— start of RECORDS —

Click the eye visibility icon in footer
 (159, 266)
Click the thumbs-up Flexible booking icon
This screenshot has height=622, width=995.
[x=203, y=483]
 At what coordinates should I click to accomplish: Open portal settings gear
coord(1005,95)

— end of RECORDS —
— start of RECORDS —

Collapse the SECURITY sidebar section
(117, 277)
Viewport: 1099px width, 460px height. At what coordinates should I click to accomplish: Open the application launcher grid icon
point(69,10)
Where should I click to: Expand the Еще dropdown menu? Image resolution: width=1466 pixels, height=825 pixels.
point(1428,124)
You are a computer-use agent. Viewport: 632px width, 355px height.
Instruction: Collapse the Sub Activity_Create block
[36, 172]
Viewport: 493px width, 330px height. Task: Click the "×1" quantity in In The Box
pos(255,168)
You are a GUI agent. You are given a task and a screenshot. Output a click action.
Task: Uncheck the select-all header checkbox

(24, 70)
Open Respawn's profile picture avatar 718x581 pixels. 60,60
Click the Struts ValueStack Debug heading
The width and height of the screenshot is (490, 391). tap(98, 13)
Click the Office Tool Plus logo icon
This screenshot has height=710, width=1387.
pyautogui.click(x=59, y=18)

— end of RECORDS —
— start of RECORDS —

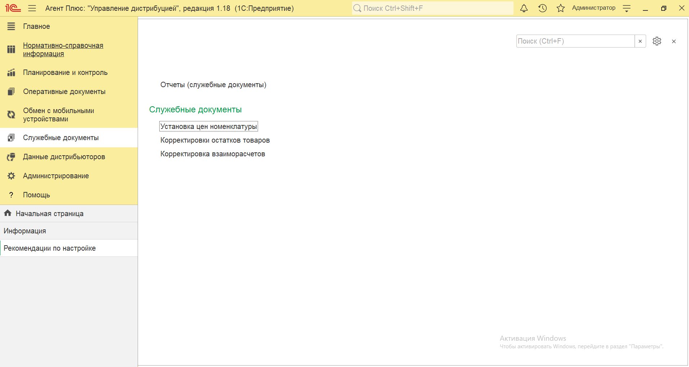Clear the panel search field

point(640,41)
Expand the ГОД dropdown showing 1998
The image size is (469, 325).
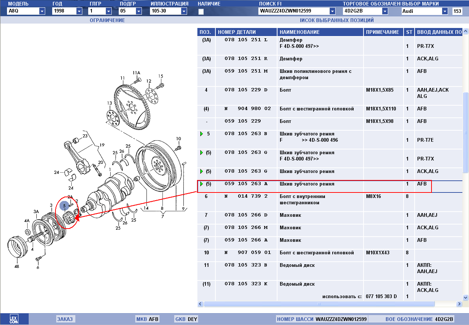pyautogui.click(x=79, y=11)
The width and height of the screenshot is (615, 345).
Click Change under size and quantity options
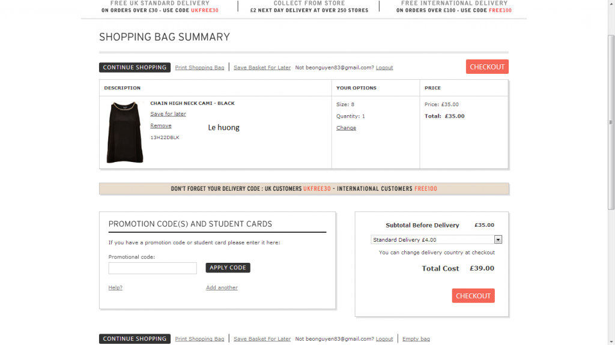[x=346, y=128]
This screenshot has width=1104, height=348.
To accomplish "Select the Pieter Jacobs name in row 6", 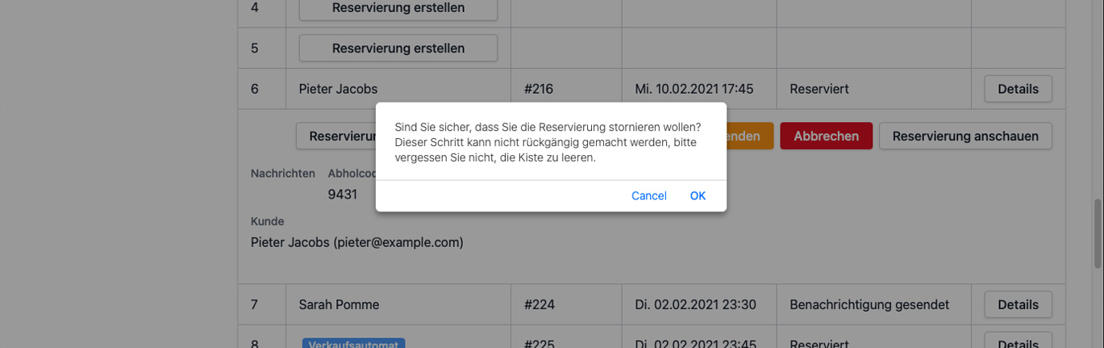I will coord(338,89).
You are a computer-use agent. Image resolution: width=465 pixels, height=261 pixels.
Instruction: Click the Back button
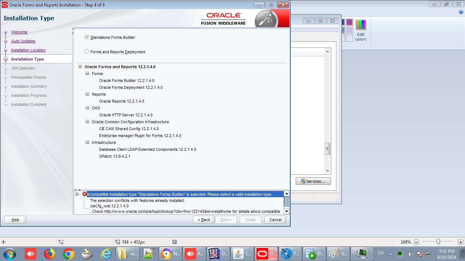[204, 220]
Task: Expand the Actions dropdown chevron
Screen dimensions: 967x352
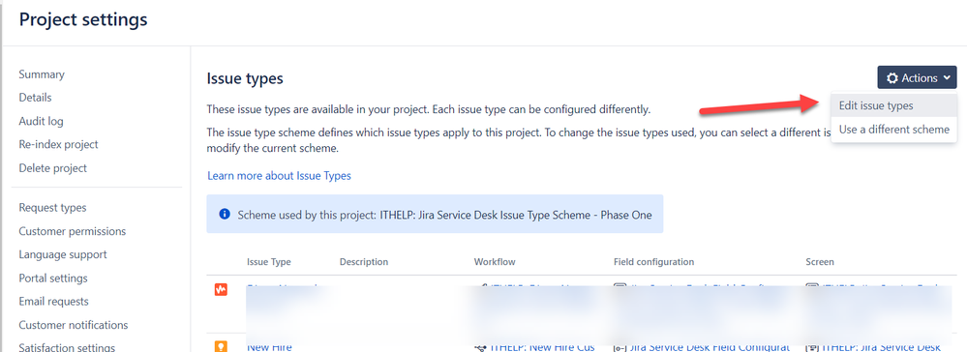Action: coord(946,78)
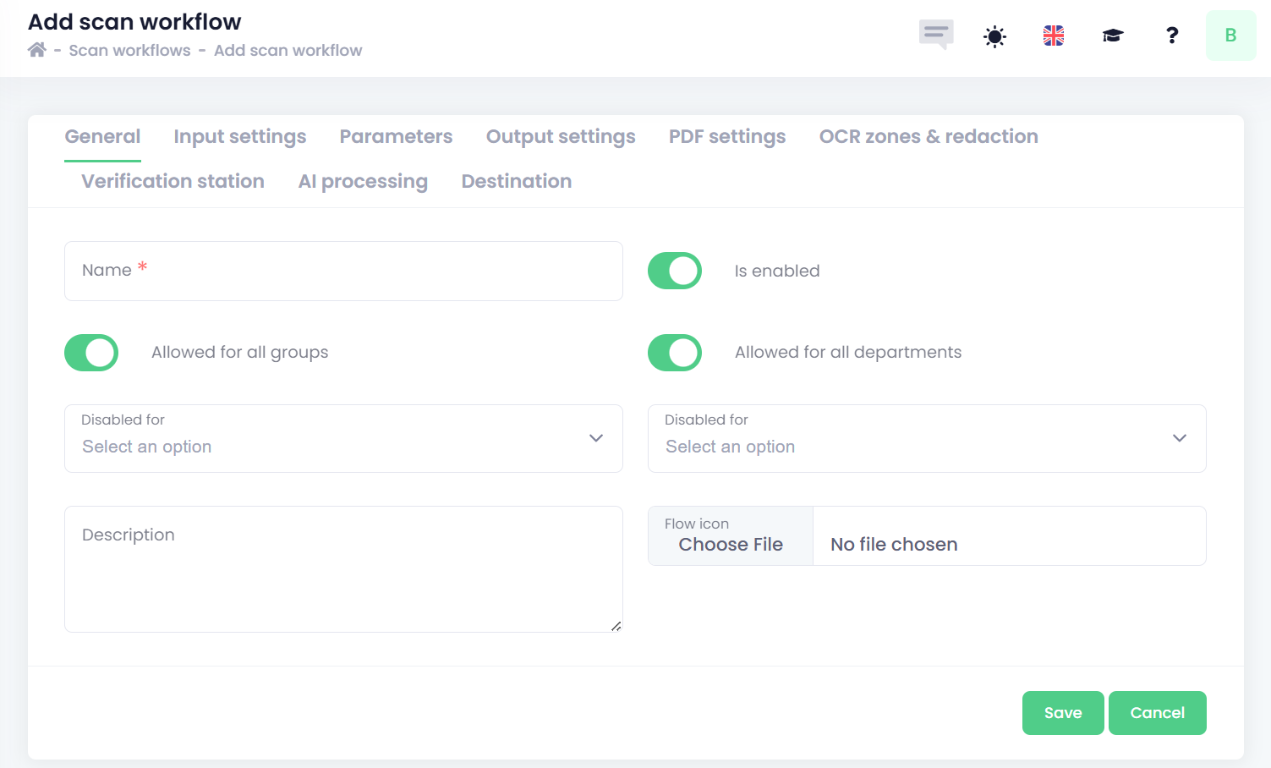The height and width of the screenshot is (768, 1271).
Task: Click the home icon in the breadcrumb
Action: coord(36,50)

— end of RECORDS —

Transcribe the records between the lines holding "Where should I" and "pyautogui.click(x=59, y=18)", inclusive.

Where should I click to: Expand the Еще dropdown menu? Image resolution: width=1466 pixels, height=825 pixels.
point(1428,124)
You are a computer-use agent. Viewport: 632px width, 355px height.
Instruction: Collapse the Sub Activity_Create block
[36, 172]
Viewport: 493px width, 330px height. Task: Click the "×1" quantity in In The Box
pos(255,168)
You are a GUI agent. You are given a task and a screenshot. Output a click action.
Task: Uncheck the select-all header checkbox

(24, 70)
Open Respawn's profile picture avatar 718x581 pixels. 60,60
Click the Struts ValueStack Debug heading
The width and height of the screenshot is (490, 391). tap(98, 13)
Click the Office Tool Plus logo icon
This screenshot has height=710, width=1387.
pyautogui.click(x=59, y=18)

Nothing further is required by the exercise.